The solitude here was so delicious; there was no one to see how red her eyes were, or how angrily her wayward heart was battling with the sinful desires that had urged her hither,—yes, they had been the cause of her coming. She would not spare herself or lie to her own soul! She had not come to see the quiet house, and the dear old friend whose home it was, and she had not been sure that he was not there. She had hoped—what? And when another face than his had appeared at the window the whole place had been to her lonely and deserted.

Franz had vanished in the distance. She was approaching the ruin. The circle of water about it glistened, and through the shrubbery she could see the graceful bridge spanning the ditch. At the moment a man was crossing it from the tower. A thick reddish beard covered the lower part of his face; he wore a labourer's blouse, and was driving two roes before him with his stick. They leaped across the bridge and fled into the recesses of the park.

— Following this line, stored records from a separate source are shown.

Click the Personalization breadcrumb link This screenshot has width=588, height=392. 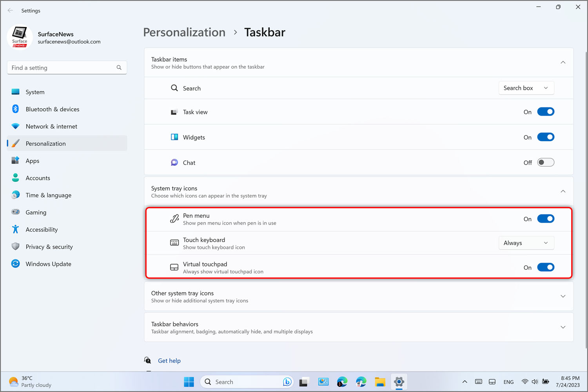pyautogui.click(x=184, y=32)
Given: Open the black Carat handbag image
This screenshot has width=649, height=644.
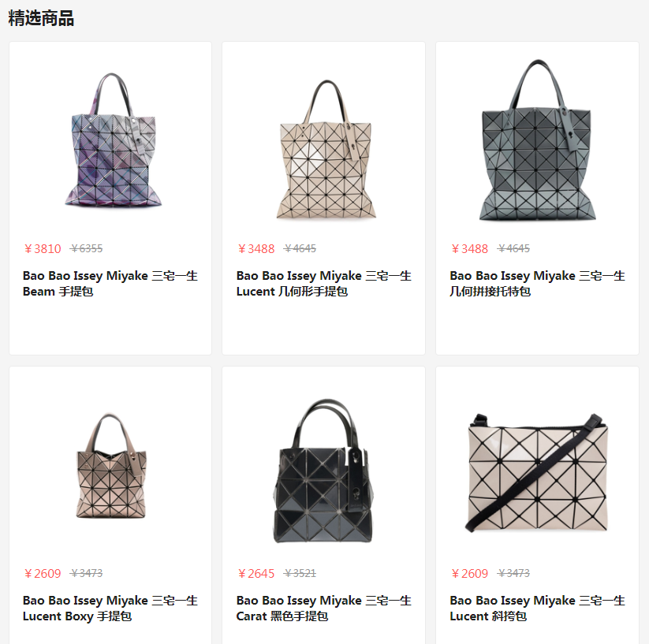Looking at the screenshot, I should point(324,471).

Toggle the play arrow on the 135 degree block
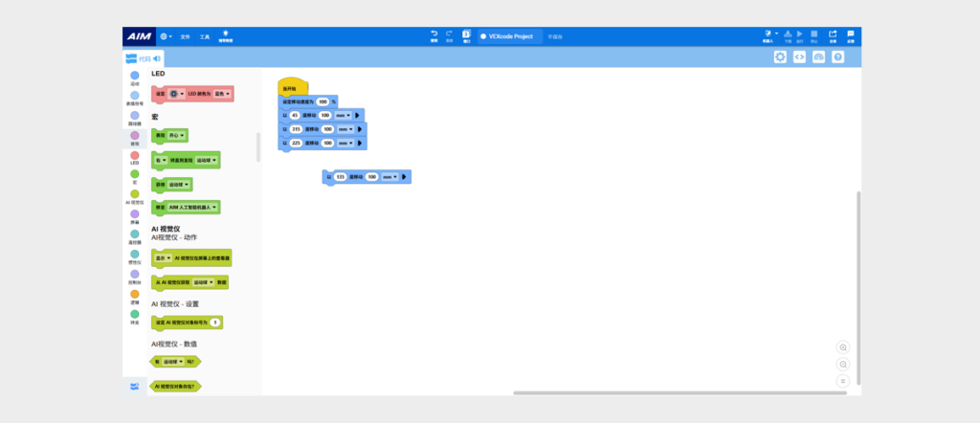(405, 177)
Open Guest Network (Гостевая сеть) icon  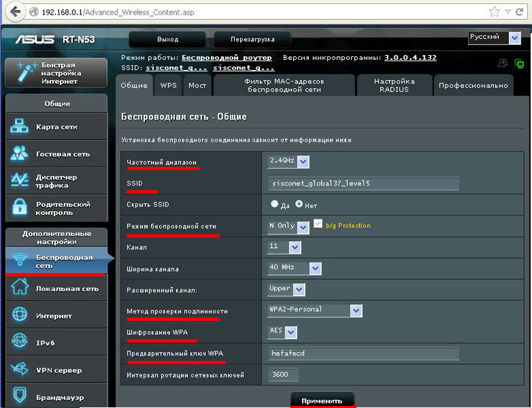click(19, 153)
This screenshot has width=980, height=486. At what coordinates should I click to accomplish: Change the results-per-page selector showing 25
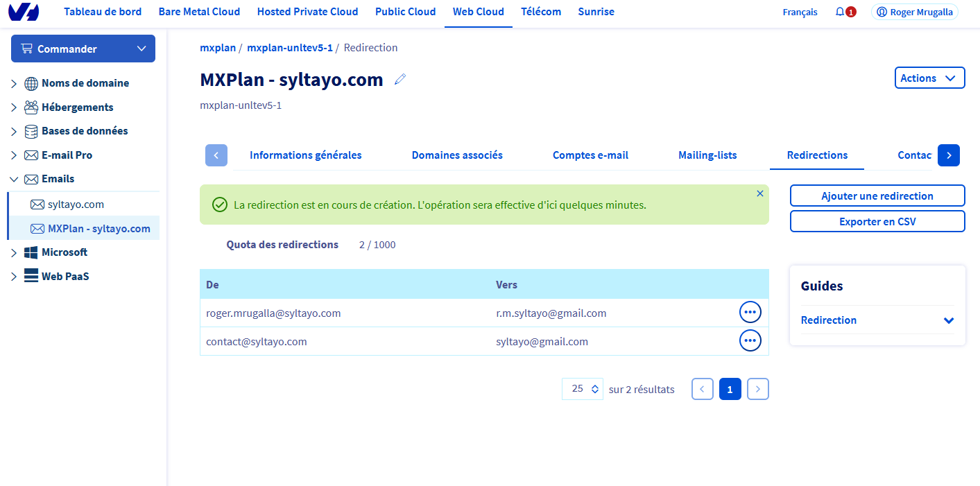[x=583, y=389]
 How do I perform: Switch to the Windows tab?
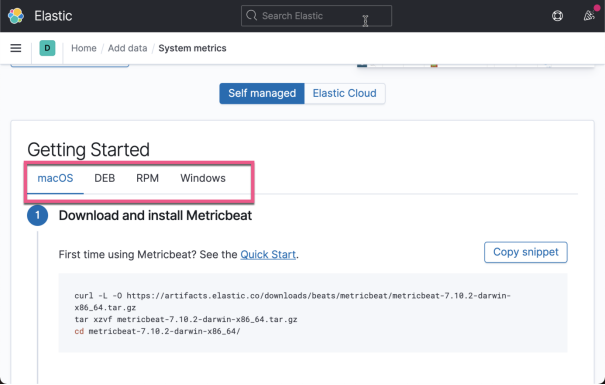pos(203,178)
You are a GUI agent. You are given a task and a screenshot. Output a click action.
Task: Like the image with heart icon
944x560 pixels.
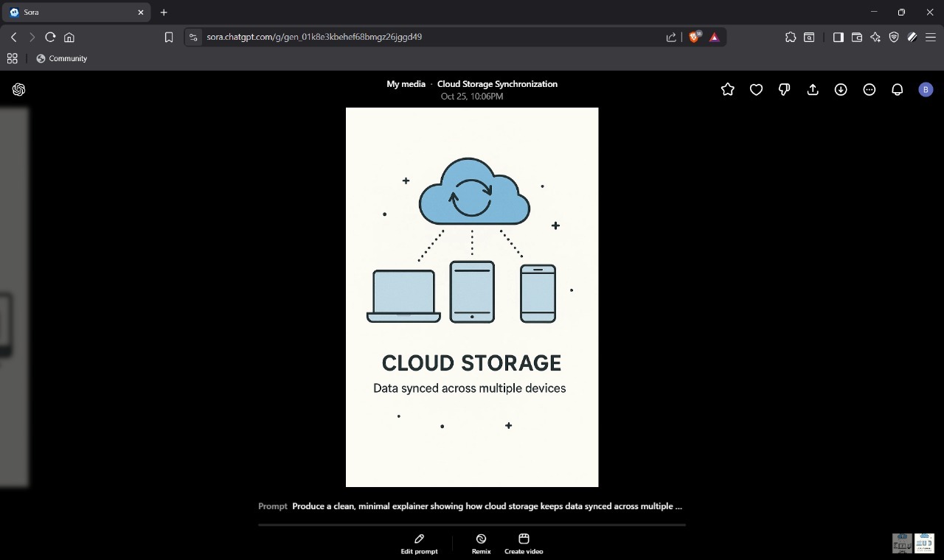(x=756, y=89)
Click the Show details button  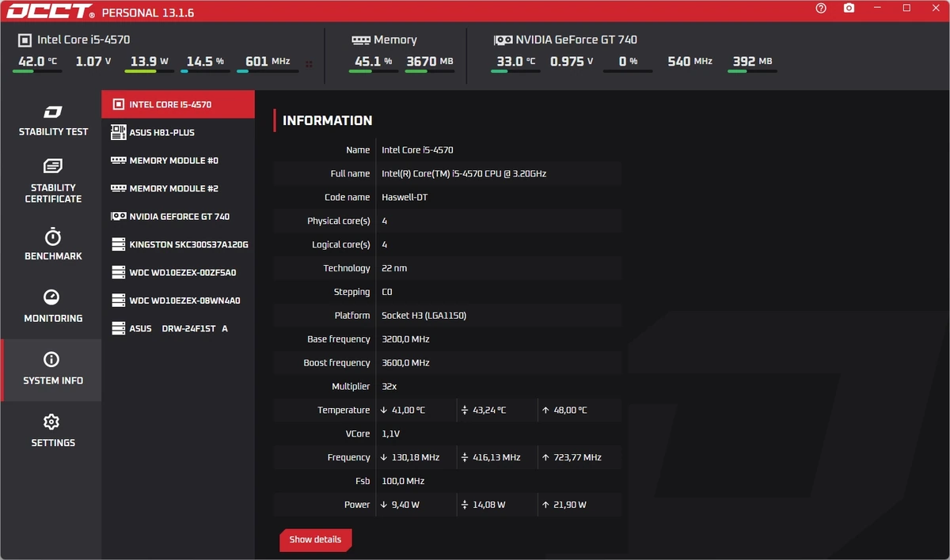(x=315, y=539)
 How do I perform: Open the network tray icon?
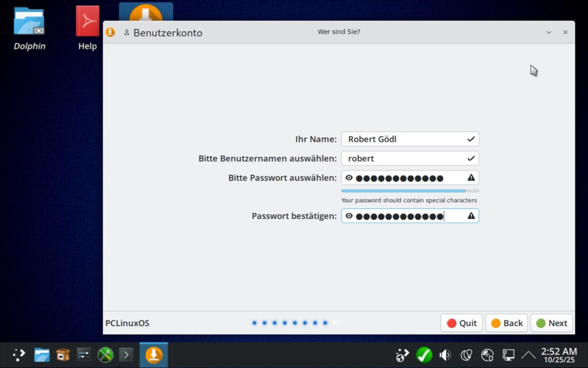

Kitty would have paid the man no especial attention—workmen were continually employed in and about the tower—if his conduct had not seemed strange to her. The councillor was very fond of these roes; he was provoked when they strayed into the park, and here this stranger was intentionally chasing them across the ditch! Was he one of the discontented crowd of factory-hands who envied the rich man and wrought mischief to his possessions whenever they could? He turned into a path leading through the park-gates out upon the high-road; she followed him with her eyes until he was lost in the thicket. The resemblance was wonderful! In his carriage and height, in his whole make, indeed, the man in the blouse might have been the councillor's twin brother.

She stood involuntarily rooted to the spot, looking towards the tower whence he had come. How charmingly the landscape here harmonized with the structure! How well the modern architect had known how to spare and now to efface so as to weave about the old ruin a romantic charm!

Silence reigned again; no sound was heard but the faint flapping of the doves' wings; those graceful sailors of the air were floating in the crimson evening light, slipping through the interstices of the mural crown of the tower as it showed clear against the western sky—No, it was no mural crown! in a flash it was a burning crater, vomiting forth with a noise like thunder a cloud of pitchy vapour into the serene skies. The ground seemed to be torn from beneath the girl's feet. She was dashed to the earth and in an instant immersed in the cool waters of the fosse.

What was it? Every one came running from the villa to take refuge in the garden. The house tottered from foundation to roof-tree. An earthquake? As if bereft of all sense, the members of the household stood still in the open air as though expecting to see the earth yawn at their feet. Little rills of water were trickling through the grass of the lawn. The air began to be filled with smoke, and to scatter everywhere on the gravel walks particles of burned material. The panes of plate-glass in the windows were broken; and in the ball-room the huge mirror stretching from floor to ceiling lay shattered into a thousand pieces, the silk and velvet draperies had dropped from their fastenings around the stage, and the workmen had with difficulty escaped injury from the falling framework.

Passers-by rushed in from the road, among them Anton, who was just returning from town. "There! there!" they cried to the Frau President, who was leaning half fainting upon Flora's arm, and as they spoke they pointed to the distant portion of the park. There was a fire in that direction, and huge volumes of smoke were pouring upwards so thickly that the sparks showed in its pitchy blackness like rockets in a dark night.

"The powder in the tower has exploded!" a voice cried from the midst of the throng.

"Nonsense!" Anton replied, with an attempt at a laugh, although his teeth were chattering in his head with terror. "That old stuff has long been past exploding, and the few pinches of fresh which the Herr Councillor had stored there in jest could not have stirred a tile from its place."